Konsumsi rokok turut menggeser pengeluaran esensial rumah tangga. Riset CISDI di 2022 menunjukkan bahwa belanja rokok membuat rumah tangga seolah-olah memiliki pengeluaran tinggi (di atas garis kemiskinan), padahal mereka kekurangan asupan gizi. Jika belanja rokok dikeluarkan dari perhitungan, angka kemiskinan riil bisa meningkat signifikan.

Penyakit tidak menular (PTM) seperti stroke, jantung, dan diabetes, yang semuanya terkait erat dengan tembakau, merupakan penyerap anggaran terbesar pada skema JKN (BPJS Kesehatan).

Namun di sisi lain, produk olahan tembakau juga memegang peranan penting dalam menopang roda perekonomian Jakarta.

Potensi hilangnya Pendapatan Asli Daerah (PAD) juga menghantui Jakarta kalau aturan ini diterapkan terlalu kaku.

"Rokok itu memberikan dividen, memberikan keuntungan ke kita itu juga lumayan besar," papar Anggota Komisi C DPRD DKI Jakarta dari Fraksi PAN, Lukmanul Hakim.

Mencari Jalan Tengah

Untuk menyeimbangkan antara perlindungan kesehatan masyarakat dan keberlangsungan industri kreatif yang bernilai triliunan rupiah, diperlukan pendekatan yang gradual (bertahap) dan kolaboratif.

Pemerintah sebaiknya tidak menerapkan pelarangan total secara mendadak, guna memberikan mitra sponsor baru (dari sektor perbankan, teknologi, atau otomotif) dan menyesuaikan model bisnis mereka tanpa harus membatalkan acara yang sudah direncanakan.

"Memang kita ingin mengurangi ke depan, tapi nanti bertahap," kata Anggota Komisi B DPRD DKI, Dwi Rio Sambodo.

Alih-alih melarang aktivitas yang berkaitan dengan rokok secara keseluruhan, kebijakan bisa difokuskan pada penyediaan infrastruktur.

Senada dengan masukan Kemendagri, penting untuk diterapkan pengecualian di kawasan-kawasan tertentu guna mengedepankan kepentingan mereka yang menggantungkan nasib ke produk olahan tembakau.

"Kalau event-event ada memang untuk ini (sponsor rokok), ya bagi yang mereka merokok disediakan tempat tersendiri, yang terpisah," jelas pengamat kebijakan publik, Trubus Rahardiansah kepada Suara.com lewat sambungan telepon.

Andai tetap memilih melakukan pelarangan total, para pengampu kebijakan harus memfasilitasi semua penyelenggara event terdampak untuk mencari sponsor selain rokok.

"Kalau ngelarang tapi nggak kasih solusi, ya buat apa?" sentil Trubus.

Pembentukan dewan penasihat yang terdiri dari Dinas Kesehatan, Dinas Pariwisata & Ekonomi Kreatif, serta asosiasi industri (seperti APMI atau IVENDO) juga dirasa penting dalam hal penyerapan aspirasi.

"Tantangan di industri event saat ini sudah banyak, mulai dari regulasi sampai perizinan.
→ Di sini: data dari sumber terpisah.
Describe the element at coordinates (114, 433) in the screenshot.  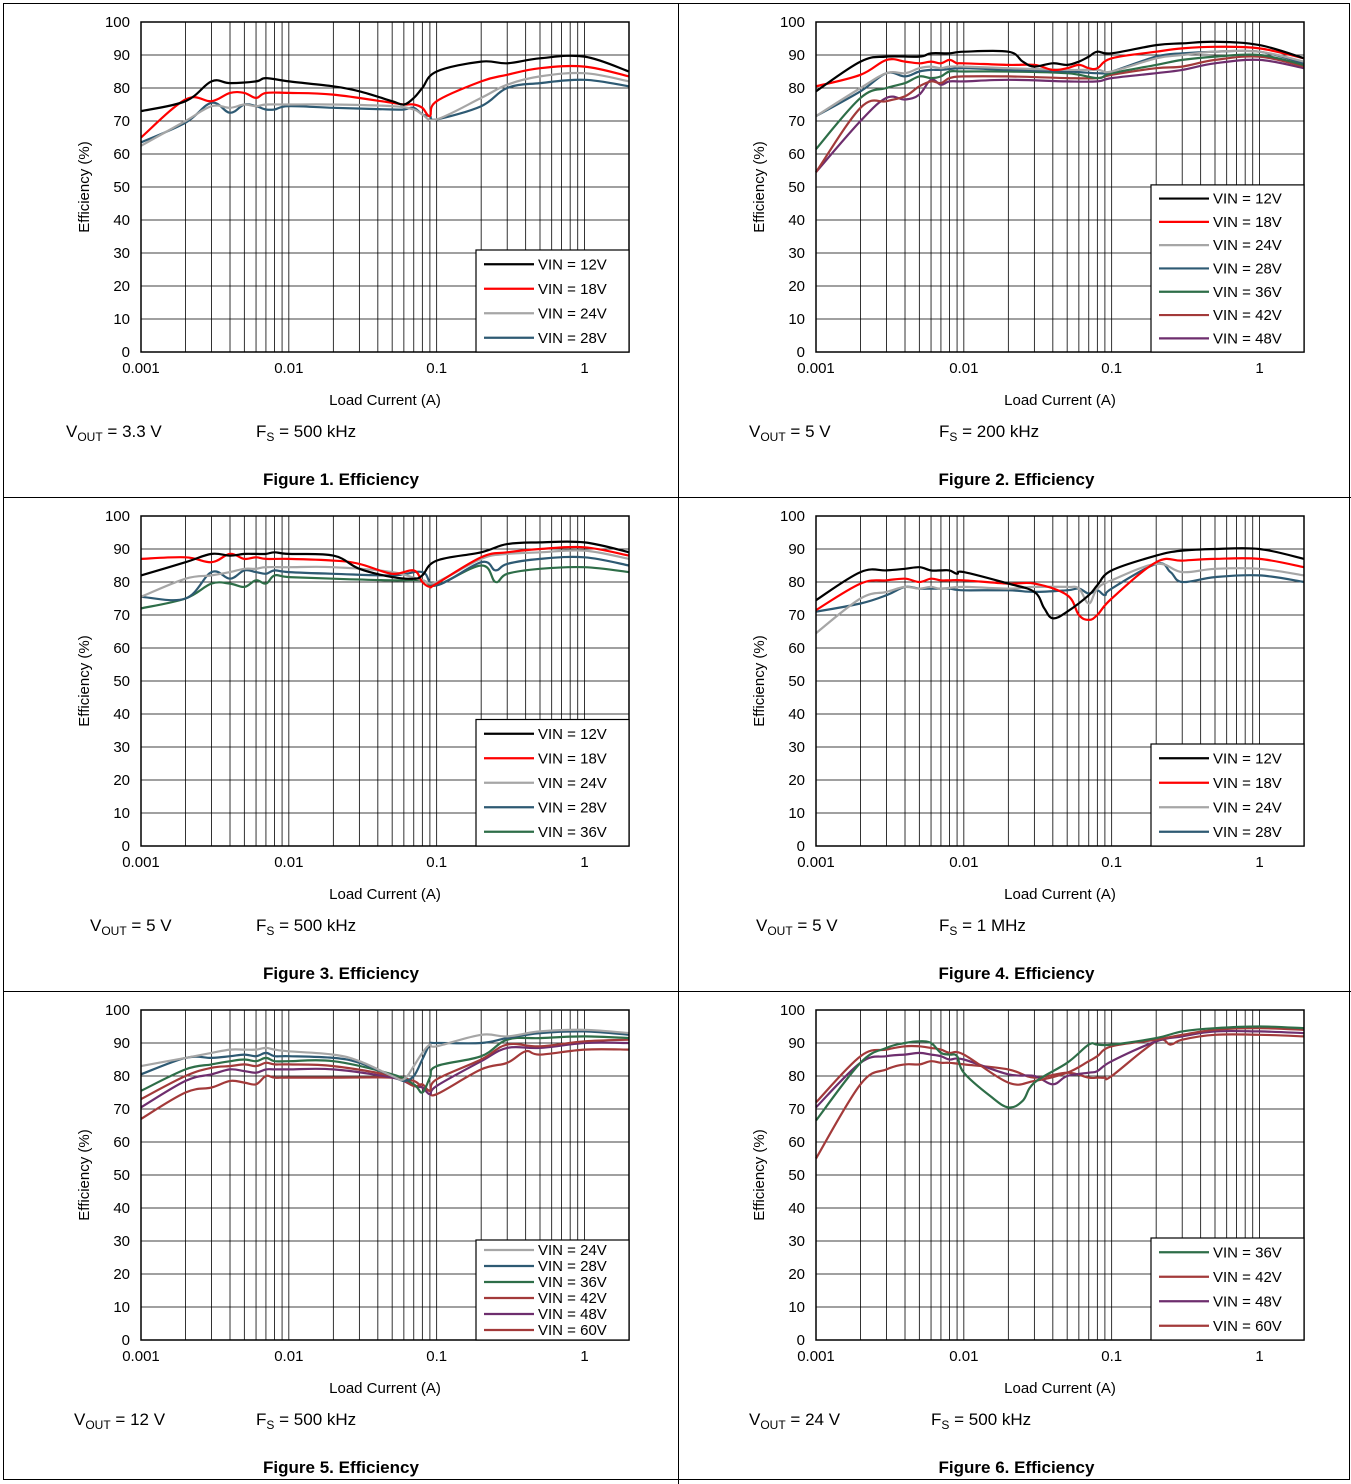
I see `vout-label: VOUT = 3.3 V` at that location.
Oleh karena itu, kami butuh perlindungan dan dukungan pemerintah," kata Ketua IVENDO DPD DKI Jakarta, Eka Nugraha.

Di tengah tarik-menarik antara kesehatan publik dan geliat ekonomi kreatif, Jakarta menghadapi momen penting untuk membuktikan bahwa regulasi bisa hadir sebagai jembatan, bukan tembok. Solusi yang inklusif dan kolaboratif, mengakomodasi kepentingan masyarakat, pelaku usaha, dan generasi muda, bisa memastikan industri event tetap hidup, sementara warga tetap terlindungi dari risiko kesehatan. Kesuksesan kebijakan Kawasan Tanpa Rokok bukan hanya soal aturan yang ditegakkan, tapi seberapa cermat pemerintah mampu menyeimbangkan aspirasi dan kepentingan seluruh pihak, menjadikan Jakarta kota yang sehat, dinamis, dan kreatif sekaligus.